Video appunto: Botticelli, Sandro - Madonna del Magnificat
Si tratta di una tempera su tavola con un diametro di 118 cm. Realizzata nel 1483, l’opera è esposta alla Galleria degli Uffizi di Firenze. Essa deve il suo nome al primo verso del “Magnificat”, che è trascritto sulla parte destra del libro sostenuto dai due fanciulli.

Descrizione



La tavola rappresenta la Vergine incoronata che intinge la penna nel calamaio per continuare la scrittura dell’inno, mentre Gesù Bambino la sta approvando, tenendo la mano destra sul braccio della madre.
Nell’altra mano, insieme al Bambino essa tiene un frutto di melograno, che, per i chicchi rossi, ricorda il sangue e quindi è il simbolo del futuro sacrificio del Cristo. La Madonna è incoronata da due angeli (un particolare che riprende la tradizione fiamminga), dalle fattezze rinascimentali e il suo capo inchinato si colloca nella struttura circolare della composizione che continua con il corpo anch’esso inchinato dell’angelo che le sta davanti. Essa indossa un abito estremamente raffinato, con un mantello blu scuro, bordato da un ricamo dorato e completato da una sciarpa particolarmente preziosa. Dalla fisionomia si capisce che essa è molto giovane e bella. Dalla corona emanano dei sottili raggi dorati. Lo sfondo è costituito da un paesaggio attraversato da un corso d’acqua, soprastato da un chiaro cielo azzurro.

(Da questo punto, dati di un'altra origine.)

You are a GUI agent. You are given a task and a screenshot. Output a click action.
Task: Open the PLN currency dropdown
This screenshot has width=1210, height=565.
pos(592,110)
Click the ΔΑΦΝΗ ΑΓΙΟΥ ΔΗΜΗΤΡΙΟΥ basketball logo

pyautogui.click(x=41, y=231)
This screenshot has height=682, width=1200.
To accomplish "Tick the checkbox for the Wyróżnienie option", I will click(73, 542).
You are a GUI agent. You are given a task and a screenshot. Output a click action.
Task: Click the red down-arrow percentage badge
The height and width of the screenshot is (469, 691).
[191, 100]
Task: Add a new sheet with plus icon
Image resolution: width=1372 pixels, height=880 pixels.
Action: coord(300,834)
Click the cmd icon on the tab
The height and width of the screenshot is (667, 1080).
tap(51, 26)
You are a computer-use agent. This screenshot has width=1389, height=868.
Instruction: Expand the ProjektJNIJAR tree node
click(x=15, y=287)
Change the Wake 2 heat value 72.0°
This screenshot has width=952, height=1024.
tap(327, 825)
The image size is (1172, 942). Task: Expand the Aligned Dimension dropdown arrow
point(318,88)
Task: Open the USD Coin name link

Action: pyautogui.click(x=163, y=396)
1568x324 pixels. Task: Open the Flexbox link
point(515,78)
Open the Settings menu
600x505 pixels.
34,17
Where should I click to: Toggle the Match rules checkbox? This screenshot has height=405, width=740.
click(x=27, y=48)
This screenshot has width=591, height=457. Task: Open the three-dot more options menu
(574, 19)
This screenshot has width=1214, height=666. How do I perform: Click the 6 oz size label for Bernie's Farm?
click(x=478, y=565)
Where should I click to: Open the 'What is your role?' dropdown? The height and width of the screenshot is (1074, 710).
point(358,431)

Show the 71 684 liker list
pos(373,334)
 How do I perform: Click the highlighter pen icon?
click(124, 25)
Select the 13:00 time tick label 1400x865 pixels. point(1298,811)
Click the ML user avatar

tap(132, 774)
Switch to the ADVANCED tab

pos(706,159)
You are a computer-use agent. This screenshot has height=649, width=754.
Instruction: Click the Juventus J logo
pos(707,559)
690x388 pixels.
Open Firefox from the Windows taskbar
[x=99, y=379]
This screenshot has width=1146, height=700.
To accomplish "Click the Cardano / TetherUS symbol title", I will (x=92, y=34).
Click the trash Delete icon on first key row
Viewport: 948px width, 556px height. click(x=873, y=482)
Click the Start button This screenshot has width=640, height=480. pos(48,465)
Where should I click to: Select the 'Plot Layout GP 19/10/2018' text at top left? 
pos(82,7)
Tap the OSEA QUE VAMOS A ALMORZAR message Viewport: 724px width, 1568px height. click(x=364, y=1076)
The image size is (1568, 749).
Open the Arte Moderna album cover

La cornice di pietra separa il mondo spirituale da quello terreno.

Lo stile



Il dipinto costituisce un esempio molto significativo della pittura rinascimentale fiorentina in cui, però, occupa una posizione tutta personale. Infatti, i contemporanei che lavoravano alla corte dei Medici, nella pittura ricercavano il naturalismo. Invece, Botticelli idealizza le forme perché vuole perseguire il raggiungimenti della bellezza assoluta e quindi ideale. Infatti,i volti dei sette personaggi con la delicatezza delle loro fattezze esprimono grazia, eleganza, raffinatezza e serenità. La compostezza dei corpi e i gesti controllati ci rimandano ad una composizione molto vicina al mondo classico

Il cromatismo



L’equilibrio dei personaggi si ritrova anche nel cromatismo, caratterizzato da un’alternanza fra colori caldi e colori freddi. La Madonna e l’angelo di sinistra indossano un abito rosso che contrasta con il blu del manto della Vergine e con il vestito giallo di uno dei due fanciulli che reggono il libro. L’angelo centrale e quello che spunta a destra sono vestiti con un tessuto chiaro e luminoso. Questa distribuzione di toni, unita a dei chiaro scuro appena accennati, crea un contrasto luminoso il cui scopo è dimettere in evidenza i personaggi disposti in primo piano.